Ricapitoliamo, quindi: il prezzo del gas ha cominciato a crescere che era ancora il 2021 e della guerra in Ucraina non ne parlava nessuno. Tra gennaio e dicembre il prezzo era già passato da 15 a 129 megawatt/ora facendo quasi metà strada rispetto ai 300 euro attuali. Allora, di caro bollette e di interventi straordinari non parlava nessuno, tanto eravamo presi a celebrare il rinascimento italiano di Draghi, dei Maneskin e della nazionale di calcio.

Poi, a fine febbraio, la Russia ha invaso l’Ucraina: l’America (prima) ed Europa (poi) hanno deciso di colpire la Russia con sanzioni che toccavano anche le esportazioni di gas e petrolio, consapevoli del fatto che questo avrebbe fatto ulteriormente crescere i prezzi e posto problemi di approvvigionamento soprattutto per quelle economie come Italia e Germania fortemente dipendenti dal gas russo.

Per noi, in particolare, si trattava di rimpiazzare circa il 40% del gas importato e va riconosciuto a Mario Draghi e al suo governo di essersi mossi di buona lena per trovare fornitori alternativi. Allo stato attuale, lo stoccaggio di gas in previsione di una chiusura totale dei rubinetti russi è pari all’80%, con l’obiettivo di arrivare al 90% entro ottobre. Tuttavia, in ragione di quel che ancora manca, e di quel che abbiamo deciso in accordo con gli altri Paesi dell’Unione Europea, ci toccherà tagliare circa il 7% del consumo di gas fino a marzo 2023. In relazione a questo, ancora nessuno ci ha spiegato come, ma non dubitiamo avverrà presto, a urne chiuse.

Nel frattempo, però, è rimasta in sospeso la questione delle bollette, il cui costo è cresciuto proporzionalmente a quello del prezzo del gas: in media parliamo di un prezzo quasi trenta volte più alto nel giro di un anno e mezzo. Abbastanza per mandare a gambe all’aria il bilancio di tantissime famiglie e di tantissime imprese, soprattutto le più piccole. E di far impennare ancora di più i prezzi dei beni di consumo e dei servizi, con un’inflazione che già ha superato il 6% su base annua.

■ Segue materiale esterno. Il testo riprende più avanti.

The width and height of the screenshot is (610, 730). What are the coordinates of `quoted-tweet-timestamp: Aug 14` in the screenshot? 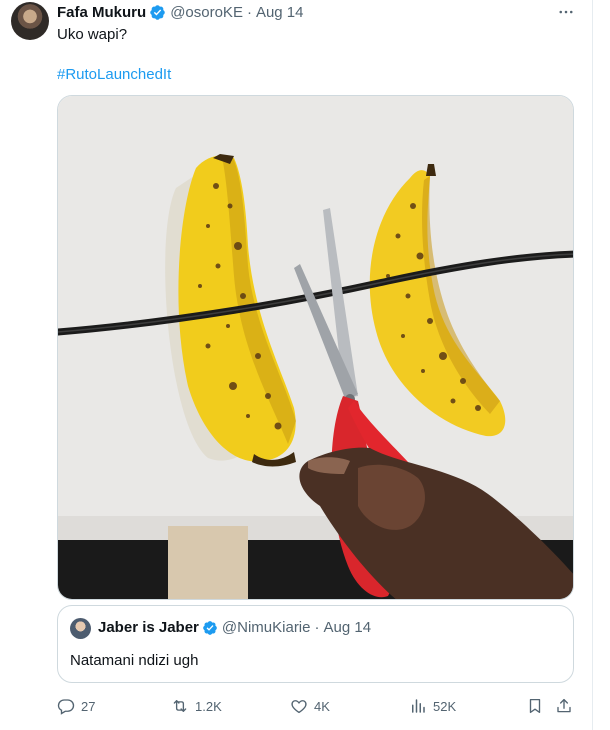 It's located at (348, 628).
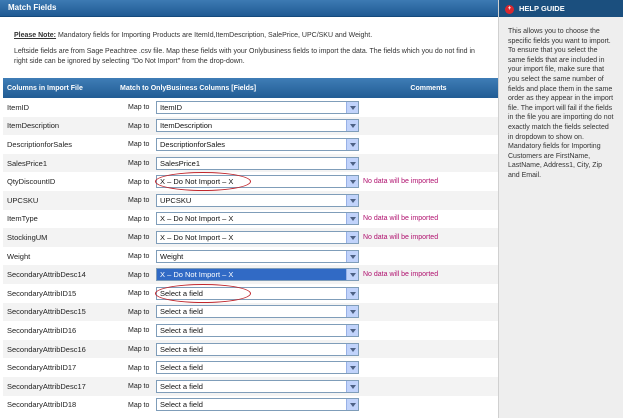 Image resolution: width=623 pixels, height=418 pixels. I want to click on map-cell: Map to UPCSKU, so click(232, 200).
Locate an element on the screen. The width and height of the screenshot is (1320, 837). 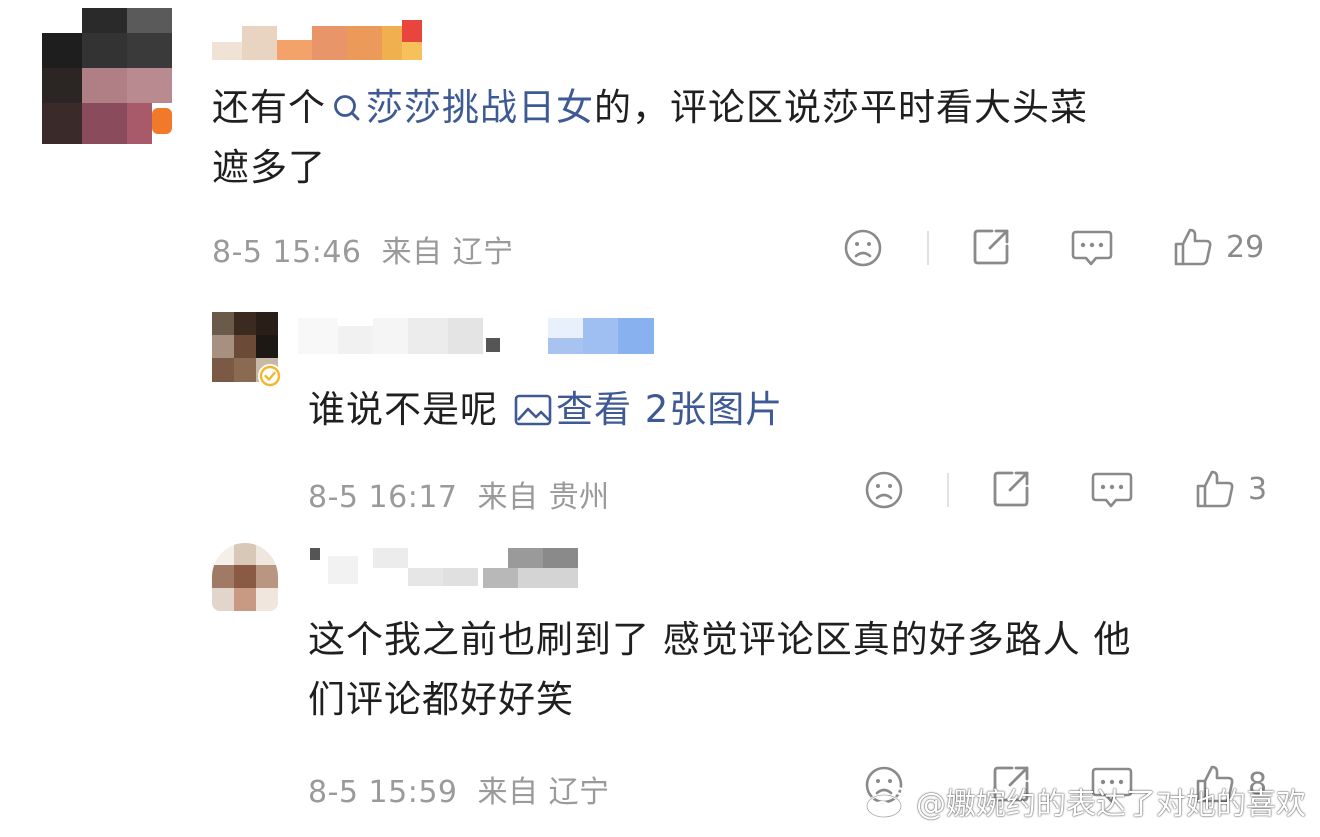
like-count: 3 is located at coordinates (1258, 489).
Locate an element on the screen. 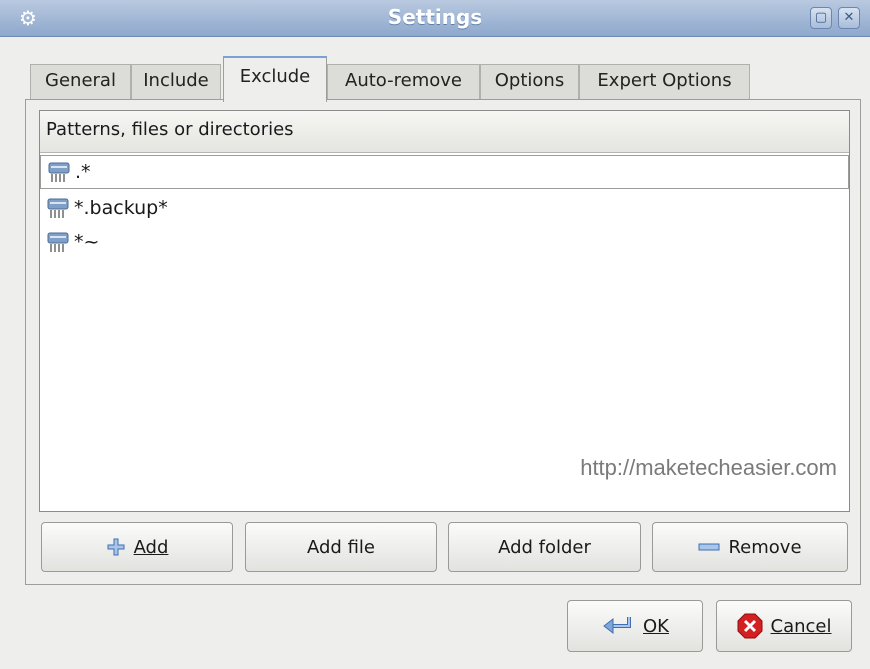 This screenshot has width=870, height=669. add-file-button: Add file is located at coordinates (341, 547).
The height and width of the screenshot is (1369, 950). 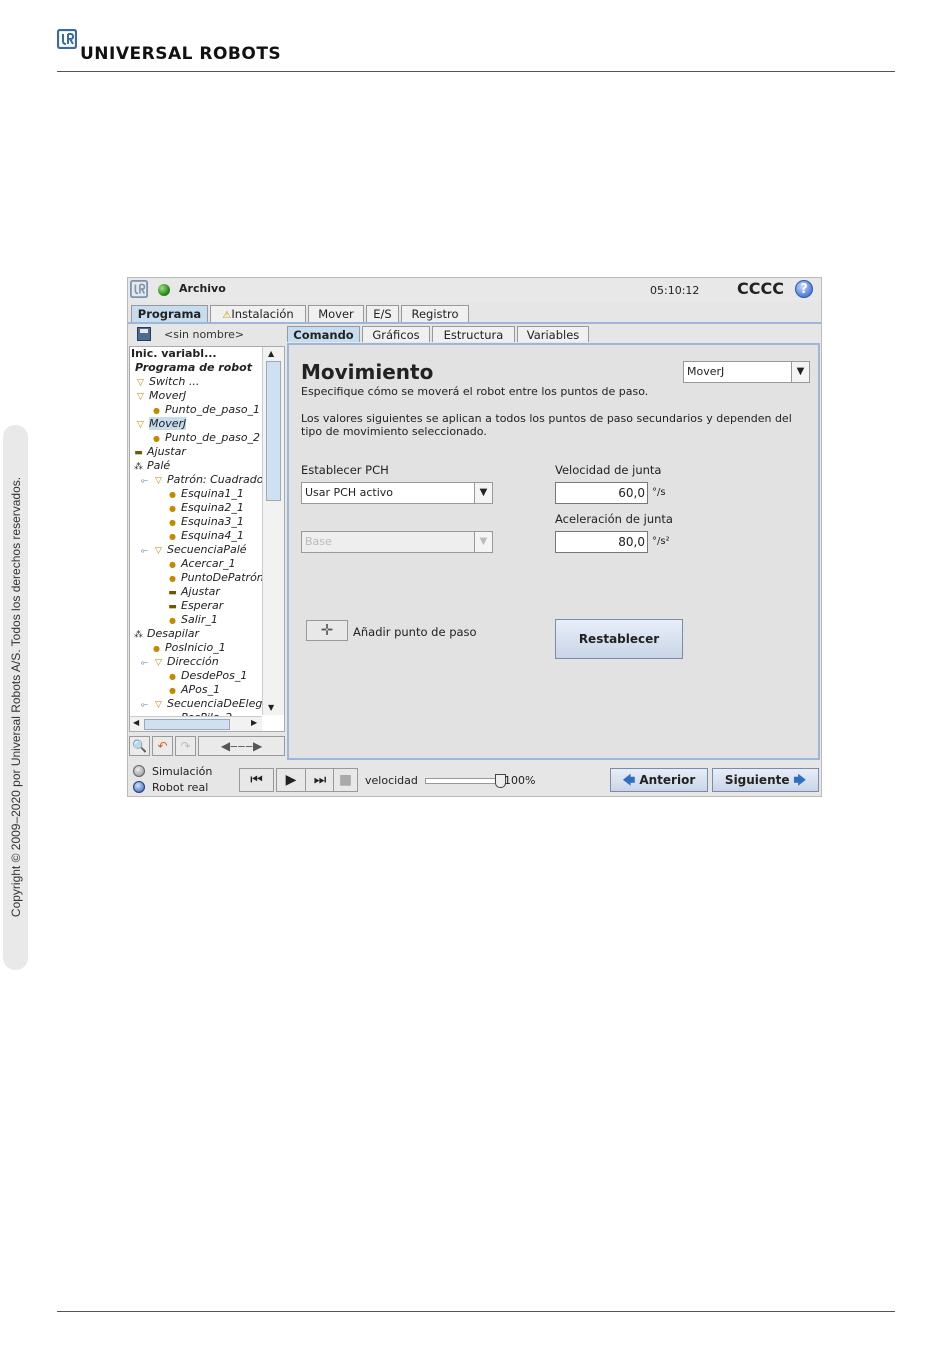 I want to click on tree-item: ▬ Esperar, so click(x=195, y=606).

Dire che la situazione è grave è dire poco. E infatti lo dicono tutti i partiti. L’ha detto Calenda, seguito da Letta, Salvini e Conte, solo per citare le agenzie di stampa battute nelle ultime quarantott’ore. Eppure, caso strano, nessuno di questi partiti ha l’emergenza energetica nel suo programma di governo, e di nessuno – almeno fino a qualche giorno fa – sapevamo come l’avrebbe affrontata tra meno di un mese, se avesse vinto le elezioni.

E, caso ancora più strano, molti di questi partiti, a partire dalla Lega e dal Movimento Cinque Stelle sono di fatto responsabili della caduta del medesimo governo che oggi è in carica solo per gli affari correnti e a cui chiedono un intervento straordinario sul caro bollette. Quello stesso governo che tutti i sostenitori di Draghi dicevano avesse di fatto risolto il problema delle forniture di gas e degli aiuti a famiglie e imprese in difficoltà, peraltro.

Se pensate sia finita qui, vi sbagliate di grosso, però. Perché dopo aver sostanzialmente proposto, ciascuno di essi, una sorta di tregua elettorale su un tema così importante, hanno cominciato immediatamente ad accapigliarsi su chi avesse avuto per primo l’idea. Di fatto, facendo della tregua elettorale sul caro bollette un nuovo tema da campagna elettorale su cui litigare e provare a rosicchiare un po’ di consenso, o quale che like sui social.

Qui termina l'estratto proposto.